Yo-Yo Ma delivers fresh and eloquent Dvořák with CSO

Sun May 06, 2012 at 12:26 pm

By Lawrence A. Johnson

Yo-Yo Ma performed Dvořák’s Cello Concerto Saturday night with the Chicago Symphony Orchestra.

Back home for their first program after what by all accounts proved to be a highly successful tour of Russia and Italy, the Chicago Symphony Orchestra got a little help from their friend Yo-Yo Ma Saturday night.

The orchestra’s creative consultant opened his two-week CSO stand with Antonin Dvořák’s not unfamiliar Cello Concerto in B minor. One would expect that having the world’s most popular cellist in the most beloved cello concerto in the repertory would be a big draw—especially with an abbreviated run of just two weekend performances—and such was the case Saturday with a notably well-filled house.

With two recordings and umpteen performances of Dvořák’s concerto to his credit, Ma still delivered a notably fresh and eloquent performance with the orchestra led by Carlos Miguel Prieto.

Perennially youthful at 55, Ma can sometimes be in danger of loving the music too much, both in fitfully indulgent playing and his ecstatic facial expressions and beneficent nodding smiles. Saturday night the musical mannerisms and exaggerated pianissimos were minimal, and this spirited performance was one of his most successful concerto appearances in recent seasons.

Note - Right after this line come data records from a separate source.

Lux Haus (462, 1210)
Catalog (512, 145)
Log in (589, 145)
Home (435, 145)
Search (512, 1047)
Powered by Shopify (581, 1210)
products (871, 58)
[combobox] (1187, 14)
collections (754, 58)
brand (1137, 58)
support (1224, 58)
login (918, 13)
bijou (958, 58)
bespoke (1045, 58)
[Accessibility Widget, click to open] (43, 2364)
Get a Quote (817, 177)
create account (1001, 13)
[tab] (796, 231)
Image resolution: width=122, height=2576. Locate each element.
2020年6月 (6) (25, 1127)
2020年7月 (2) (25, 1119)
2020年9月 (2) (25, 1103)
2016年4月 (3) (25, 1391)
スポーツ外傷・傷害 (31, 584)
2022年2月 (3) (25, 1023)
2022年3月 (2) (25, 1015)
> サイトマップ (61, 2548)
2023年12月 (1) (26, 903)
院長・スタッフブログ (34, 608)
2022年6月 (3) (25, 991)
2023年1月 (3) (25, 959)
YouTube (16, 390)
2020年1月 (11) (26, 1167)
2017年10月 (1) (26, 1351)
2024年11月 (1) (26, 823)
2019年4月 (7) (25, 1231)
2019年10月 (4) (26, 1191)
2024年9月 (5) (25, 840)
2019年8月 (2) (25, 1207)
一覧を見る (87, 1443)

After a somewhat slack entrance, Ma’s silvery timbre proved a compelling solo protagonist through the Czech composer’s drama and rustic lyricism. Ma’s sound has never been ample in the Russian or German tradition, yet his lithe, springy style, flexibility and elegant tone–some surprisingly choppy bravura passages apart—provided just the right grace and dramatic cut.

Ma was at his finest in the Adagio, playing with tender intimacy in the ruminative reverie. The soloist also fluently encompassed both the fiery and introspective elements of the finale, investing the inward-looking passage near the coda—a late addition to the concerto when Dvorak’s sister-in-law passed away—with just the right aching nostalgia minus any extraneous lily-gilding.

Prieto—a frequent Ma collaborator—was a largely simpatico if not very subtle partner, drawing full-blooded accompaniment that would have benefited from more finely balanced textures, woodwinds in particular. Assistant concertmaster Stephanie Jeong, clarinetist John Bruce Yeh and oboist Michael Henoch contributed atmospheric solos.

The concert led off in lively fashion with the Mexican conductor bringing a musical postcard from his home country, Huapango by Jose Pablo Moncayo. The lightweight nine-minute piece doesn’t offer much beyond any number of similar dance-flavored Mexican overtures, but under Prieto’s energetic direction, the CSO put Huapango across with all due vitality and rhythmic insistency, with special kudos for Chris Martin’s echt-mariachi trumpet solos.

The performance of Beethoven’s Symphony No. 2 could have used some of the same energy. Prieto led a routine and generalized performance heavy on bluster and lacking refinement and expressive nuance. The conductor found little depth in the Larghetto—-Beethoven’s first great symphonic slow movement—and the awkward balancing often made the symphony sound like an early 19th-century timpani concerto.

Prieto’s garrulous direction found little charm or humor in this score and no one hearing this music for the first time would guess the final movement is one of Beethoven’s wittiest inspirations. The conductor indulged in so much hand-shaking with musicians after the performance you could easily believe that he’s on the Cook County ballot in November.

The program will be repeated 3 p.m. Sunday. cso.org; 312-294-3000.